Flush with its 2012 victory, the Democratic Party ought to be humble. Yet party stalwarts have pointed to many reasons for their large electoral vote margin: Romney could not relate to the average American, being wealthy and scornful of the 47 percent; he antagonized Hispanics and was never trusted by Blacks; women deserted him in droves because of their concerns about how he and other Republicans would address issues such as abortion and contraception; the Republican coalition is too dependent on old, white men; the anti-gay message no longer resonates with the majority of Americans who have come to accept gay marriage.
The Democrats should be wary of their own hubris. Suppose the headlines on election night had been: "Romney Wins!" or "Obama Goes Down in Defeat"? They could have been. Just over half a million votes in five swing states separated the winner and the loser - less than four-tenths of one percent of those who voted nationally in the recent election. Had these votes gone to Romney instead of Obama, then so too would have Virginia, Colorado, Florida, New Hampshire, and Wisconsin. Their total of 65 electoral votes would have given Romney 271, enough to become the 45th president.
Had that happened, imagine what the analysis might have been by victorious Republicans. They would have seen their victory as a validation of Romney's economic promises and Obama's economic failure, as a confirmation that the public wants to repeal Obamacare, as proof that the Democrats have strayed too far from the values voters who make up the core of the electorate, over-emphasized gay rights, taxing the wealthy, and running up the deficit. Obama would have been scorned as being too elitist and distant, or just too weak a leader.
Hindsight is a pleasing but dangerous mental error. At the same time that it comforts us by providing a narrative to explain what took place, it convinces us of the inevitably of events that were by no means inevitable. Both parties in America should recognize that their reality is a mentally constructed one that contains the same dangers as a gambler who finds quick ways to explain his winning (or losing) streak.
The hubris of hindsight is in our nature. The Democrats, and President Obama, seem ready to assume a mandate that the narrowness of their electoral victory did not give them. The other guy, they should remember, got 48 percent of the vote. The danger is that they will spurn compromise. In so doing, they may well sow the seeds of a 2014 comeuppance.
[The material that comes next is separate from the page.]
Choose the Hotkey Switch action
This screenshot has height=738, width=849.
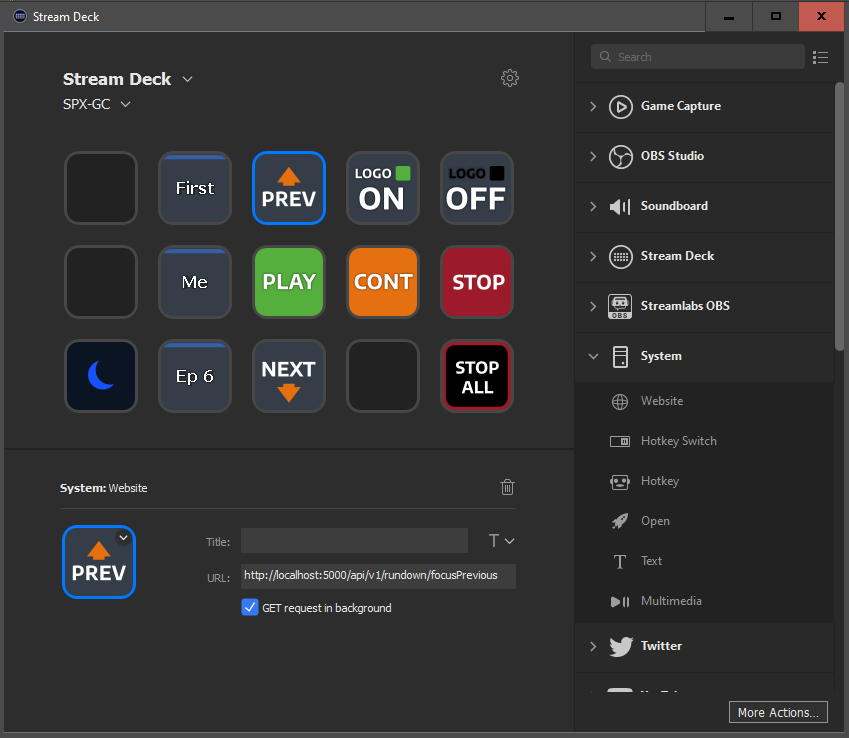678,441
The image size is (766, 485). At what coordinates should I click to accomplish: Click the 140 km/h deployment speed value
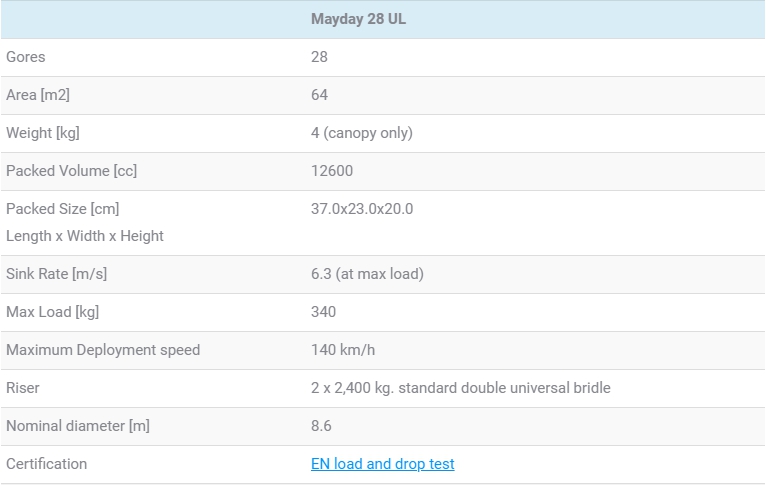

The Republicans also need to be careful. Their hindsight is particularly prone to rationalization, a closely linked mental error. Benjamin Franklin once said: "So convenient a thing it is to be a reasonable creature, since it enables one to find or make a reason for everything one has a mind to do." At first stung by defeat, the danger is that Republican voices will explain it away. Tea Party adherents may claim that the real problem is that their candidates were not conservative enough. Others will remind the party faithful that Hispanics are a natural constituency, being strong believers in family, so their support can be gained by better marketing. Republicans may assume that can gain back other disaffected voters mostly by softening messages and keeping candidates from making stupid statements about abortion and rape.
If the danger for the Democrats is that victory will go to their heads, the danger for Republicans is that they will recover from their loss too easily. The Democratic Party is not as dominant as most of its true believers would have it. The Republican Party is not as near resurgence as some of its adherents think. Yet each may well be on the path to denying the need to change when compromise and practical problem solving, both of which demand change, is perhaps the most central desire of the electorate (and possibly the best route to electoral gains).
Whether subject to hindsight bias or rationalization - or both - Republican and Democratic party leaders and their adherents should be mindful of the mental traps they face. If they are, they will become stronger for future campaigns. More importantly, they will forgo the faulty thinking and political posturing that would condemn the nation to four more years of the same gridlock it has just experienced.